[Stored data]

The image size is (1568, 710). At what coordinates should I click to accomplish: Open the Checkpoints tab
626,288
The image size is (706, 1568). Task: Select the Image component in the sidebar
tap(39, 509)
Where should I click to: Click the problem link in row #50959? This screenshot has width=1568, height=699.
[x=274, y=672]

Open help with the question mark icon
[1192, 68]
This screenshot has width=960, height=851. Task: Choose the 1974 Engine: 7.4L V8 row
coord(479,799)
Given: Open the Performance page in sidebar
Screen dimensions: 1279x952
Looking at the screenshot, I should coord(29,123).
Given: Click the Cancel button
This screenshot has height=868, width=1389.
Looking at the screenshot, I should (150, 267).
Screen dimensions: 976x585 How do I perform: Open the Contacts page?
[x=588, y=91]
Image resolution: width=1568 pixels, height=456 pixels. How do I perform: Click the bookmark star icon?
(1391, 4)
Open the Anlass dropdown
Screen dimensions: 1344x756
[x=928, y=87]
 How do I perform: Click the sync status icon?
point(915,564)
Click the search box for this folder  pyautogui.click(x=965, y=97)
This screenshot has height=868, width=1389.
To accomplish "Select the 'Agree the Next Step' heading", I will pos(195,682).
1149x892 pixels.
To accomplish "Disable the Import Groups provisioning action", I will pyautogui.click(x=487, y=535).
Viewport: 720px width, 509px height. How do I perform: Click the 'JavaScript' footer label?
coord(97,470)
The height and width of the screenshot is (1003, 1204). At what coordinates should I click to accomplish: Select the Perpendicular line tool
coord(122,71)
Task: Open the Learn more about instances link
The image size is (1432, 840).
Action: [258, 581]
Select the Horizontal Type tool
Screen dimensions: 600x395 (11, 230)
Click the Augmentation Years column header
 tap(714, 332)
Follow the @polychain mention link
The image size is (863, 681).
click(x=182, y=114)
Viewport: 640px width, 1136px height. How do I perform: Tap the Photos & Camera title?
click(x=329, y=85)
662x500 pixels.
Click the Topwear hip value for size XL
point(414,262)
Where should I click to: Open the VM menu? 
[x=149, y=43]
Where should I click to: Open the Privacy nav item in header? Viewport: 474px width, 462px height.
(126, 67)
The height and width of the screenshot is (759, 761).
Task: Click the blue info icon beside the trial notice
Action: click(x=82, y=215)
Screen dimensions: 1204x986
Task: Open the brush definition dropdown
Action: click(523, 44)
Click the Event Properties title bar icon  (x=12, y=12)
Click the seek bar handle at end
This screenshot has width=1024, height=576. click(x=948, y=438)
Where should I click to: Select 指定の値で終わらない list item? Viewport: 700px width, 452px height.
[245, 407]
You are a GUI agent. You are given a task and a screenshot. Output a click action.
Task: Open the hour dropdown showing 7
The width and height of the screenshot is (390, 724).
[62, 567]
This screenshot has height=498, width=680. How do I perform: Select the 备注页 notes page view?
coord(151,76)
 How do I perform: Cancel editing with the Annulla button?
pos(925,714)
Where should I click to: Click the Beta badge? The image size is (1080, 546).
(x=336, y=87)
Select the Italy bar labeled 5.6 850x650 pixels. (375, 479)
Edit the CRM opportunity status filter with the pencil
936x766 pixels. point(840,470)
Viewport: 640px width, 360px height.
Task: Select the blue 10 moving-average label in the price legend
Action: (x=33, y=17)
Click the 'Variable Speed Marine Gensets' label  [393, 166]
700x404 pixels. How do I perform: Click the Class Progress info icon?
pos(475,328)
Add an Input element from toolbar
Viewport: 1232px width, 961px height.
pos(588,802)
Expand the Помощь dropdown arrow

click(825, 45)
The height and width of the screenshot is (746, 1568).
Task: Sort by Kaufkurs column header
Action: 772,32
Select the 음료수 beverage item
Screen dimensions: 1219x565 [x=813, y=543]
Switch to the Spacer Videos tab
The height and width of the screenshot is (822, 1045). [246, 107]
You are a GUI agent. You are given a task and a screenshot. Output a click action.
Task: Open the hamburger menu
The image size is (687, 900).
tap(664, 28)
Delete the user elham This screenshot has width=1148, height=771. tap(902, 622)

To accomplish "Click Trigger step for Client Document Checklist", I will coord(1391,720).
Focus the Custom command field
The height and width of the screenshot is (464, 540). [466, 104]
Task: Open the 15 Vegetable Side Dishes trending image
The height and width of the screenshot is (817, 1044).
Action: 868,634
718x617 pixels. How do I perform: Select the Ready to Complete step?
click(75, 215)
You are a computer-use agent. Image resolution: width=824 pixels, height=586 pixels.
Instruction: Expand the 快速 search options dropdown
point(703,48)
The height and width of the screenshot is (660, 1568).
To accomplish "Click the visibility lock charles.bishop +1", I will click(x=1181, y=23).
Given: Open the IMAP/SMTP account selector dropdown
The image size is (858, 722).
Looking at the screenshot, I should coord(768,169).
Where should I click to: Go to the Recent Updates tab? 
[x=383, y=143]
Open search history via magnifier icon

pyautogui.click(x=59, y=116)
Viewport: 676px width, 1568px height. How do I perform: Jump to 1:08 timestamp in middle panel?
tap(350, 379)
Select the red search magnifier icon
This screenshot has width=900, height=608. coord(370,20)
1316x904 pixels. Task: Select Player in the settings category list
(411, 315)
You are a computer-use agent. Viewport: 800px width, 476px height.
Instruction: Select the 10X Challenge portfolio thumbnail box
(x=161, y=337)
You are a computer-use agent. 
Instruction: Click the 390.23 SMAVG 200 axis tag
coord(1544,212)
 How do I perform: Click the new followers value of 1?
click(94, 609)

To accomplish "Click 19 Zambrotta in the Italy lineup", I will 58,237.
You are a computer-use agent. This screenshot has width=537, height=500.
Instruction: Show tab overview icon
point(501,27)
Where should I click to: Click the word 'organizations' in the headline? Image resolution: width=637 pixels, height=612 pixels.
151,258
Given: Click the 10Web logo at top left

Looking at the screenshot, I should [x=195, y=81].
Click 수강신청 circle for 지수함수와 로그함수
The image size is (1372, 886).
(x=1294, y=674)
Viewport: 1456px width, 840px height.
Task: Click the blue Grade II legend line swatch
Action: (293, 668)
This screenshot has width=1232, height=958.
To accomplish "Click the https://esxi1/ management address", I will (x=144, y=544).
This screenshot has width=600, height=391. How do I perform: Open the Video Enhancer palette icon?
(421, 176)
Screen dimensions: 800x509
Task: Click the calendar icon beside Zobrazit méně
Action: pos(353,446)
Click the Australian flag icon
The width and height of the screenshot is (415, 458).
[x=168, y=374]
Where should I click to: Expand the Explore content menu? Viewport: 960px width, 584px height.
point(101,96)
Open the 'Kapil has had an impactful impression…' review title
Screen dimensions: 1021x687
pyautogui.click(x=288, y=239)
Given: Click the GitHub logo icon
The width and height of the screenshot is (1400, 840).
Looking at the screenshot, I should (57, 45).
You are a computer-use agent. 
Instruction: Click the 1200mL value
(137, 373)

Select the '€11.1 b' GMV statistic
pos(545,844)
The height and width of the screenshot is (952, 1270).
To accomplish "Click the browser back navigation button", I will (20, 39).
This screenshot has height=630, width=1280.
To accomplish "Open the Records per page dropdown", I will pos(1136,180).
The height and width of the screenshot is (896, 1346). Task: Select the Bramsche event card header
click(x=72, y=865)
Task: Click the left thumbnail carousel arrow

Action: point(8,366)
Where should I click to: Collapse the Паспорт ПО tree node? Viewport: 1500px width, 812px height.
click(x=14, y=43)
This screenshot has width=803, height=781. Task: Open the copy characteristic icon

# ASSIGNMENT:
From the first line down to the last, give the records again exactly.

# TASK SOLUTION:
The image size is (1568, 710). At what coordinates should I click to accomplish: Open the Checkpoints tab
626,288
The image size is (706, 1568). Task: Select the Image component in the sidebar
tap(39, 509)
Where should I click to: Click the problem link in row #50959? This screenshot has width=1568, height=699.
[x=274, y=672]

Open help with the question mark icon
[1192, 68]
This screenshot has width=960, height=851. Task: Choose the 1974 Engine: 7.4L V8 row
coord(479,799)
Given: Open the Performance page in sidebar
Screen dimensions: 1279x952
Looking at the screenshot, I should coord(29,123).
Given: Click the Cancel button
This screenshot has height=868, width=1389.
Looking at the screenshot, I should (150, 267).
Screen dimensions: 976x585 How do I perform: Open the Contacts page?
[x=588, y=91]
Image resolution: width=1568 pixels, height=456 pixels. How do I perform: Click the bookmark star icon?
(1391, 4)
Open the Anlass dropdown
Screen dimensions: 1344x756
[x=928, y=87]
 How do I perform: Click the sync status icon?
point(915,564)
Click the search box for this folder  pyautogui.click(x=965, y=97)
This screenshot has height=868, width=1389.
To accomplish "Select the 'Agree the Next Step' heading", I will pos(195,682).
1149x892 pixels.
To accomplish "Disable the Import Groups provisioning action", I will pyautogui.click(x=487, y=535).
Viewport: 720px width, 509px height. How do I perform: Click the 'JavaScript' footer label?
coord(97,470)
The height and width of the screenshot is (1003, 1204). At what coordinates should I click to accomplish: Select the Perpendicular line tool
coord(122,71)
Task: Open the Learn more about instances link
The image size is (1432, 840).
Action: [258, 581]
Select the Horizontal Type tool
Screen dimensions: 600x395 (11, 230)
Click the Augmentation Years column header
 tap(714, 332)
Follow the @polychain mention link
The image size is (863, 681).
click(x=182, y=114)
Viewport: 640px width, 1136px height. How do I perform: Tap the Photos & Camera title?
click(x=329, y=85)
662x500 pixels.
Click the Topwear hip value for size XL
point(414,262)
Where should I click to: Open the VM menu? 
[x=149, y=43]
Where should I click to: Open the Privacy nav item in header? Viewport: 474px width, 462px height.
(126, 67)
The height and width of the screenshot is (759, 761).
Task: Click the blue info icon beside the trial notice
Action: click(x=82, y=215)
Screen dimensions: 1204x986
Task: Open the brush definition dropdown
Action: click(523, 44)
Click the Event Properties title bar icon  (x=12, y=12)
Click the seek bar handle at end
This screenshot has width=1024, height=576. click(x=948, y=438)
Where should I click to: Select 指定の値で終わらない list item? Viewport: 700px width, 452px height.
[245, 407]
You are a GUI agent. You are given a task and a screenshot. Output a click action.
Task: Open the hour dropdown showing 7
The width and height of the screenshot is (390, 724).
[62, 567]
This screenshot has height=498, width=680. How do I perform: Select the 备注页 notes page view?
coord(151,76)
 How do I perform: Cancel editing with the Annulla button?
pos(925,714)
Where should I click to: Click the Beta badge? The image size is (1080, 546).
(x=336, y=87)
Select the Italy bar labeled 5.6 850x650 pixels. (375, 479)
Edit the CRM opportunity status filter with the pencil
936x766 pixels. point(840,470)
Viewport: 640px width, 360px height.
Task: Select the blue 10 moving-average label in the price legend
Action: (x=33, y=17)
Click the 'Variable Speed Marine Gensets' label  [393, 166]
700x404 pixels. How do I perform: Click the Class Progress info icon?
pos(475,328)
Add an Input element from toolbar
Viewport: 1232px width, 961px height.
pos(588,802)
Expand the Помощь dropdown arrow

click(825, 45)
The height and width of the screenshot is (746, 1568).
Task: Sort by Kaufkurs column header
Action: 772,32
Select the 음료수 beverage item
Screen dimensions: 1219x565 [x=813, y=543]
Switch to the Spacer Videos tab
The height and width of the screenshot is (822, 1045). [246, 107]
You are a GUI agent. You are given a task and a screenshot. Output a click action.
Task: Open the hamburger menu
The image size is (687, 900).
tap(664, 28)
Delete the user elham This screenshot has width=1148, height=771. tap(902, 622)

To accomplish "Click Trigger step for Client Document Checklist", I will coord(1391,720).
Focus the Custom command field
The height and width of the screenshot is (464, 540). [466, 104]
Task: Open the 15 Vegetable Side Dishes trending image
The height and width of the screenshot is (817, 1044).
Action: 868,634
718x617 pixels. How do I perform: Select the Ready to Complete step?
click(75, 215)
You are a computer-use agent. Image resolution: width=824 pixels, height=586 pixels.
Instruction: Expand the 快速 search options dropdown
point(703,48)
The height and width of the screenshot is (660, 1568).
To accomplish "Click the visibility lock charles.bishop +1", I will click(x=1181, y=23).
Given: Open the IMAP/SMTP account selector dropdown
The image size is (858, 722).
Looking at the screenshot, I should coord(768,169).
Where should I click to: Go to the Recent Updates tab? 
[x=383, y=143]
Open search history via magnifier icon

pyautogui.click(x=59, y=116)
Viewport: 676px width, 1568px height. How do I perform: Jump to 1:08 timestamp in middle panel?
tap(350, 379)
Select the red search magnifier icon
This screenshot has width=900, height=608. coord(370,20)
1316x904 pixels. Task: Select Player in the settings category list
(411, 315)
You are a computer-use agent. Viewport: 800px width, 476px height.
Instruction: Select the 10X Challenge portfolio thumbnail box
(x=161, y=337)
You are a computer-use agent. 
Instruction: Click the 390.23 SMAVG 200 axis tag
coord(1544,212)
 How do I perform: Click the new followers value of 1?
click(94, 609)

To accomplish "Click 19 Zambrotta in the Italy lineup", I will 58,237.
You are a computer-use agent. This screenshot has width=537, height=500.
Instruction: Show tab overview icon
point(501,27)
Where should I click to: Click the word 'organizations' in the headline? Image resolution: width=637 pixels, height=612 pixels.
151,258
Given: Click the 10Web logo at top left

Looking at the screenshot, I should [x=195, y=81].
Click 수강신청 circle for 지수함수와 로그함수
The image size is (1372, 886).
(x=1294, y=674)
Viewport: 1456px width, 840px height.
Task: Click the blue Grade II legend line swatch
Action: (293, 668)
This screenshot has width=1232, height=958.
To accomplish "Click the https://esxi1/ management address", I will (x=144, y=544).
This screenshot has width=600, height=391. How do I perform: Open the Video Enhancer palette icon?
(421, 176)
Screen dimensions: 800x509
Task: Click the calendar icon beside Zobrazit méně
Action: pos(353,446)
Click the Australian flag icon
The width and height of the screenshot is (415, 458).
[x=168, y=374]
Where should I click to: Expand the Explore content menu? Viewport: 960px width, 584px height.
point(101,96)
Open the 'Kapil has had an impactful impression…' review title
Screen dimensions: 1021x687
pyautogui.click(x=288, y=239)
Given: Click the GitHub logo icon
The width and height of the screenshot is (1400, 840).
Looking at the screenshot, I should (57, 45).
You are a computer-use agent. 
Instruction: Click the 1200mL value
(137, 373)

Select the '€11.1 b' GMV statistic
pos(545,844)
The height and width of the screenshot is (952, 1270).
To accomplish "Click the browser back navigation button", I will (20, 39).
This screenshot has height=630, width=1280.
To accomplish "Open the Records per page dropdown", I will pos(1136,180).
The height and width of the screenshot is (896, 1346). Task: Select the Bramsche event card header
click(x=72, y=865)
Task: Click the left thumbnail carousel arrow

Action: point(8,366)
Where should I click to: Collapse the Паспорт ПО tree node? Viewport: 1500px width, 812px height.
click(x=14, y=43)
This screenshot has width=803, height=781. Task: Open the copy characteristic icon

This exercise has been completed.